いろどり

カンダハールのいろどりのレビュー・感想・評価

カンダハール(2001年製作の映画)
4.0
イスラム教の洗脳教育、女性迫害、地雷による手足の欠損など、静かで叙情的な映像のなかのリアリズムが突き刺さる。

異境の地のエキゾチックな光景は非常に興味深く美しさを感じる。

砂漠を歩く女性たちの姿はとても美しかった。

実体験を基にしているという出演者たちの目が力強く、特に主演女優からは並々ならぬ強い意思を感じた。

空から降る義足を我先にと松葉杖の男性たちが群がる異様な光景。女性は全身を布で覆い隠す。医師の診断のときでさえ小さな穴越しというイスラム原理主義タリバンの迫害の様子を批判的ではなく俯瞰的に撮っている。

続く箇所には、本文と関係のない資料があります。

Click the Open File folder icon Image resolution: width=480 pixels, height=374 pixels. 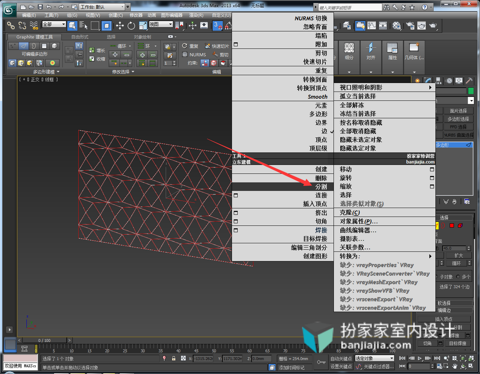tap(32, 7)

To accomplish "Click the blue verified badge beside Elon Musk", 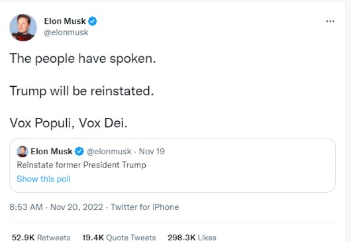I will pos(93,21).
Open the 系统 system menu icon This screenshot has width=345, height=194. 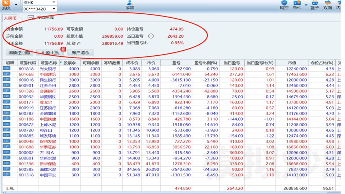pyautogui.click(x=6, y=4)
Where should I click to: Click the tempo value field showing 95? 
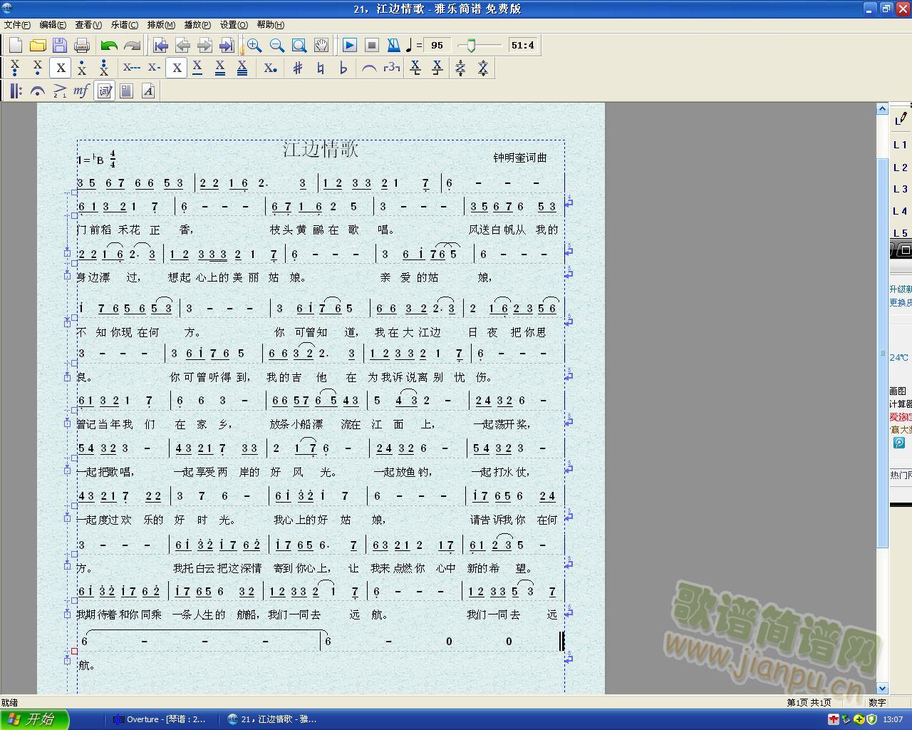point(437,46)
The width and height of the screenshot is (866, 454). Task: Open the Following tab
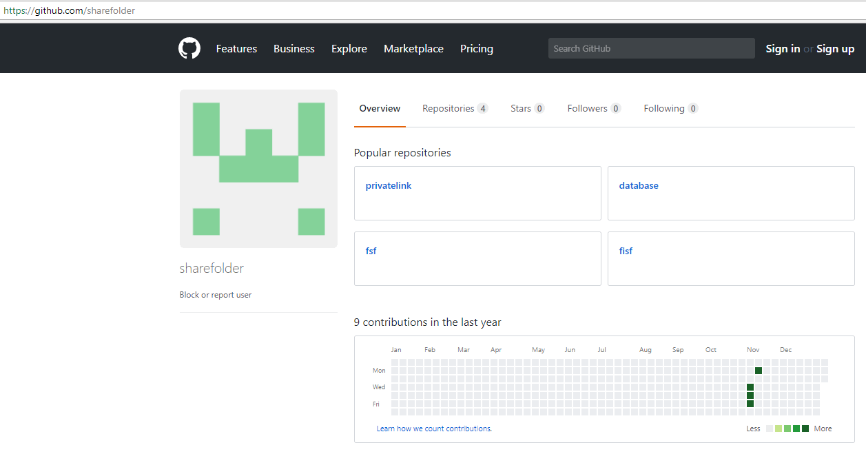pos(670,108)
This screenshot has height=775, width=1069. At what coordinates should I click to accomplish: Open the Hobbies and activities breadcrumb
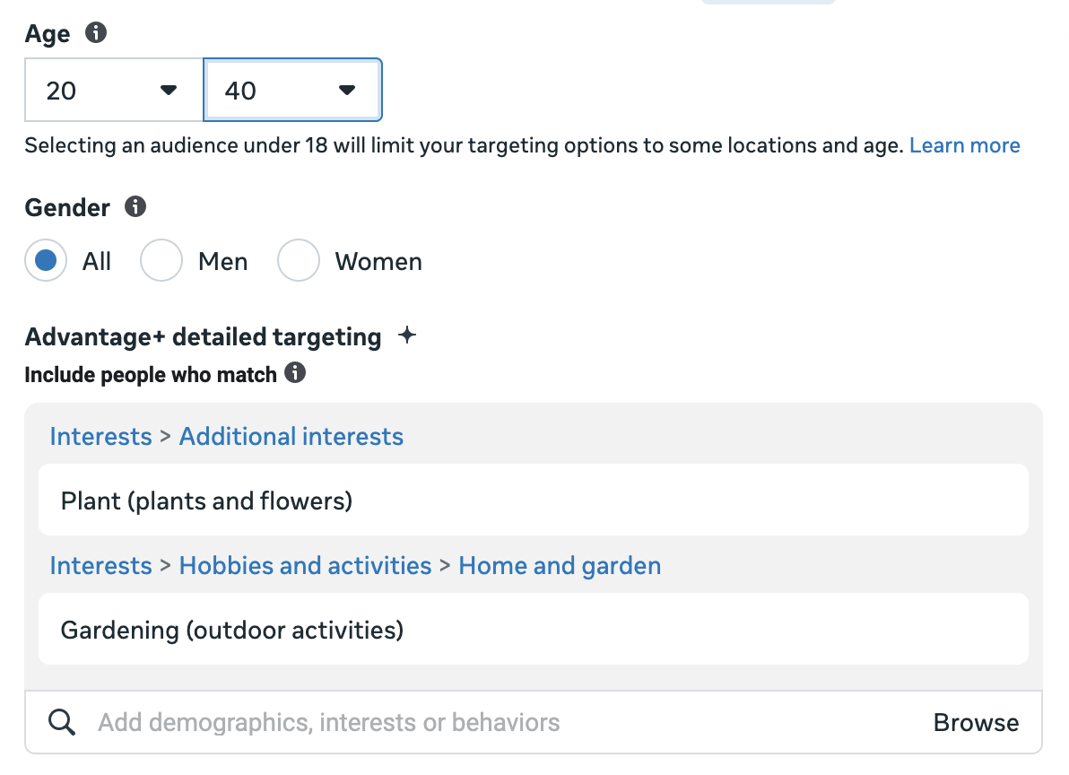pos(305,566)
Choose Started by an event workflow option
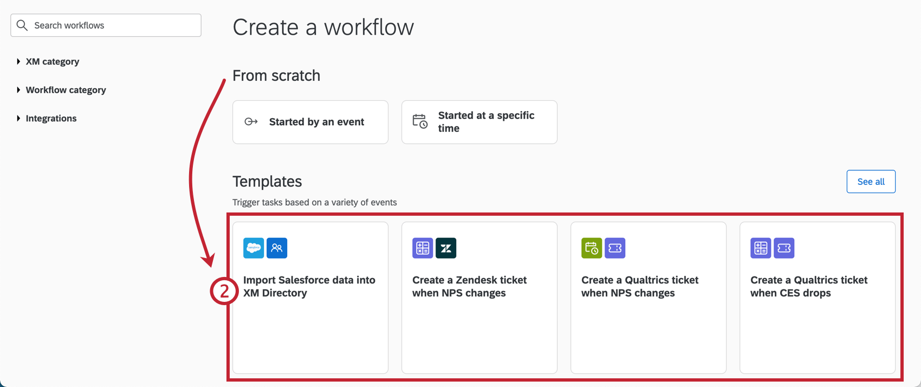 (310, 122)
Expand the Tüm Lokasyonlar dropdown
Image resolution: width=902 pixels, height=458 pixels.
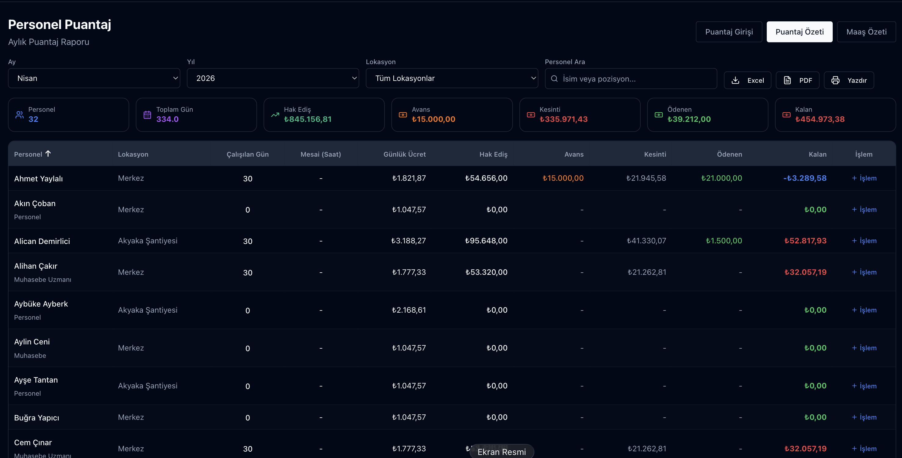(452, 78)
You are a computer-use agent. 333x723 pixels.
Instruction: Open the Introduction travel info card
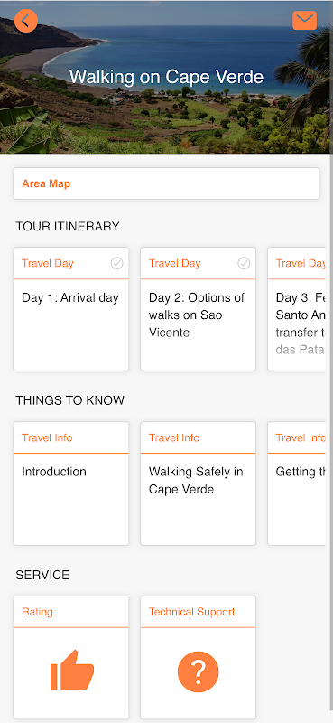click(x=71, y=484)
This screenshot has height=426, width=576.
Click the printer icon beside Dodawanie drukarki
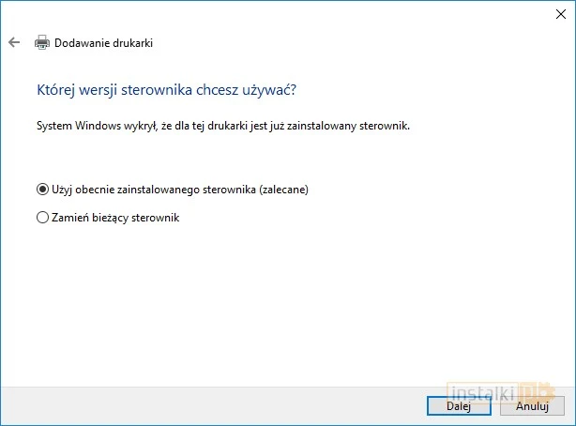pos(42,42)
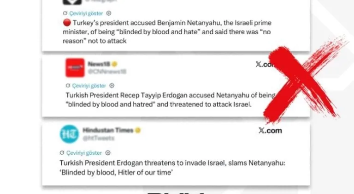The height and width of the screenshot is (194, 354).
Task: Click the News18 red profile avatar
Action: (75, 68)
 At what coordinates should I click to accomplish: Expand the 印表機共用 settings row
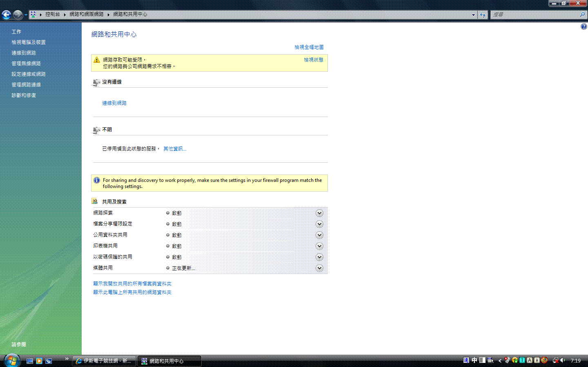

モフセン・マフマルバフ監督はイスラム主義としてイラン最後の王朝討伐のレジスタンスとして活動していた。隣国アフガニスタンのタリバンも、軍閥に抗議し、イスラムを基盤に国を良くしたいという同じ思想だったはず(wikipedia参照)。権力を持つと人は狂いやすくなる。それが集団であると力はさらに強大になる。

太陽が覆いつくされる日食で始まり、日食で終わる。
迫害は終わらない。
「いつか世界の人が助けてくれる」という2001年のセリフが悲しく響いた。

一度沈静化したタリバン。
火種があれば追い風を逃さず燃え上がる。
歴史は繰り返すとよく言うけど、2021年にタリバンが政権を掌握したあとに見ると胸が締め付けられそうになる。

今作や「ブレッドウィナー」のような圧政下を描いた悲しい映画がまた生まれるのかもしれない。
こんなに美しい文化を持った国なのに、本当に悲しい。

世界が救うべき国はウクライナだけではない。